La organizaciones que deberían ser de clase y por lo tanto tener la capacidad de analizar lo que esta ocurriendo, y tratar de organizar una resistencia al avance del supremacismo fascista, dedican la mayor parte de su tiempo y esfuerzos a sus procesos internos, a sus congresos, a mantener sus cuotas de poder.
Algunas organizaciones que fueron de clase hoy estan para defender los intereses de la clase dominante, del gobierno de turno, del patrón, pero hasta esas organizaciones que se consideran parte del sistema y necesarias serán aplastadas por la apisonadora fascista que llegará un momento que no las necesite, y que nunca las ha respetado, solo las ha usado.
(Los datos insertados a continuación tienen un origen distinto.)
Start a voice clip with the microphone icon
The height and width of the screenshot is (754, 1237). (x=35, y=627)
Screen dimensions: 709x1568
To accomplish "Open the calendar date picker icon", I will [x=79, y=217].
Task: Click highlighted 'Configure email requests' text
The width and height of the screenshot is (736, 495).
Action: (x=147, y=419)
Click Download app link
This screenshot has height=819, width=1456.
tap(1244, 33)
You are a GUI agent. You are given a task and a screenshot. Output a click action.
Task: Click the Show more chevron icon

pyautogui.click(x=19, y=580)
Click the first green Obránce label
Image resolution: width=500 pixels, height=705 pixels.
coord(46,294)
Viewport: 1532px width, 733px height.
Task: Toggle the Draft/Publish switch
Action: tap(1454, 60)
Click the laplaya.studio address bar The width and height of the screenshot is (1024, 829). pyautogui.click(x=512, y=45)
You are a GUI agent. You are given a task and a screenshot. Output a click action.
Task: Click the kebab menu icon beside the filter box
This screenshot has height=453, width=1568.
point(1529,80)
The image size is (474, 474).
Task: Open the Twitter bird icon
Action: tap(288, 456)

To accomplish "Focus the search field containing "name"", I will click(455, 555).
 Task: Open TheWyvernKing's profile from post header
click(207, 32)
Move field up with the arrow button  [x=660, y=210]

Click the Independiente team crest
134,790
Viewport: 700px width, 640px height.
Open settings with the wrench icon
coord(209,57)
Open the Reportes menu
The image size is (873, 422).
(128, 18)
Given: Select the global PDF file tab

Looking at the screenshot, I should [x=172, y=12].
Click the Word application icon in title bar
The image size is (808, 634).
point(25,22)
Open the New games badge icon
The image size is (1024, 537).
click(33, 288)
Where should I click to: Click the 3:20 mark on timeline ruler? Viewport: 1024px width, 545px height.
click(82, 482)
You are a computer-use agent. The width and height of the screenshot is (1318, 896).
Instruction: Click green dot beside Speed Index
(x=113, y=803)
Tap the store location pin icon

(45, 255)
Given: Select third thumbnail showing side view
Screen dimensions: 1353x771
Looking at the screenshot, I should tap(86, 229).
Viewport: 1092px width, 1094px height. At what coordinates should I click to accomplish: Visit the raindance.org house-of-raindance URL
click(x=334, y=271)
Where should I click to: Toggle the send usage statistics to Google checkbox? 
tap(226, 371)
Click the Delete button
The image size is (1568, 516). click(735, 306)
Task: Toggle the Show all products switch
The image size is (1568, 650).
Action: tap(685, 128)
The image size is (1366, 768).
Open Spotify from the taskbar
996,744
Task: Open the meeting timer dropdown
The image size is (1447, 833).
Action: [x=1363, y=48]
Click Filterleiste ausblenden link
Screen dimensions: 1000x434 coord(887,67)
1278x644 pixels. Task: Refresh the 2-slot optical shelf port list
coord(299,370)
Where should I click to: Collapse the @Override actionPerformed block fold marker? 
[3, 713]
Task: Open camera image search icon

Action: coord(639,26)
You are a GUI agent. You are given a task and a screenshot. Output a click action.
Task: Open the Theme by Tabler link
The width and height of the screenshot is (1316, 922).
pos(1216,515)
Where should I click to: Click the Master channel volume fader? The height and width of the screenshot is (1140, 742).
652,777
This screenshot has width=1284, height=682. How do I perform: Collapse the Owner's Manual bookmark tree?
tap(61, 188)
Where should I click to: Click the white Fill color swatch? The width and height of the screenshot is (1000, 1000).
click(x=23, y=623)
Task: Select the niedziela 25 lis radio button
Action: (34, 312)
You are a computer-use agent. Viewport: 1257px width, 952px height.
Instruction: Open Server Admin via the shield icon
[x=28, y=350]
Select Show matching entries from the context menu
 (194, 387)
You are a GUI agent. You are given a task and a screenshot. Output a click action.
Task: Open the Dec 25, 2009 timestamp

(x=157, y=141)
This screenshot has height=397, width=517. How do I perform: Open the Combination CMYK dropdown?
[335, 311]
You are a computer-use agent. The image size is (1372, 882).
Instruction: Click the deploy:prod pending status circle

Me duele ver como la juventud se deja engañar por los mismos que nos explotan y nos dejan sin futuro, porque la ultraderecha esta en manos, existe, y es financiada por los poderes fácticos y económicos que han controlado siempre desde las sombras el poder sin necesidad de presentarse a las elecciones.
Mientras una parte de la izquierda dedica todos sus esfuerzos y recursos a la política institucional, otra más pequeña y residual se dedica a discutir sobre los matices, el lenguaje, el sexo de los ángeles, cayendo en la más absoluta irrelevancia al alejar su discurso de la realidad de la clase trabajadora, tratando de convertirse en una élite pensante, incapaz de transmitir su discurso a la sociedad porque habla en otro idioma.
Demasiados generales sin ejército y poca militancia desinteresada, demasiados intereses y egos personales y poco amor por la humanidad, poca esperanza en el futuro, y nula capacidad de lucha y de sacrificio, es imposible ganar la guerra a la ultraderecha solo con generales y espectadores.
“Claro que hay una lucha de clases, pero es mi clase, la clase de los ricos, la que está librando esta guerra. Y la estamos ganando”. Esta frase legendaria que pronunció Warren Buffett en 2011. El poder lo tiene claro, no ha perdido la conciencia de clase, tienen los medios y financiación infinita, y han conseguido que los trabajadores pierdan la conciencia de clase y por lo tanto se encuentren desarmados ante la apisonadora fascista.
Estamos ante un cambio de época, de equilibrio geoestratégico, ante una involución y un avance de la ultraderecha en Occidente, y seguimos discutiendo si son galgos o podencos como en la fábula de Iriarte.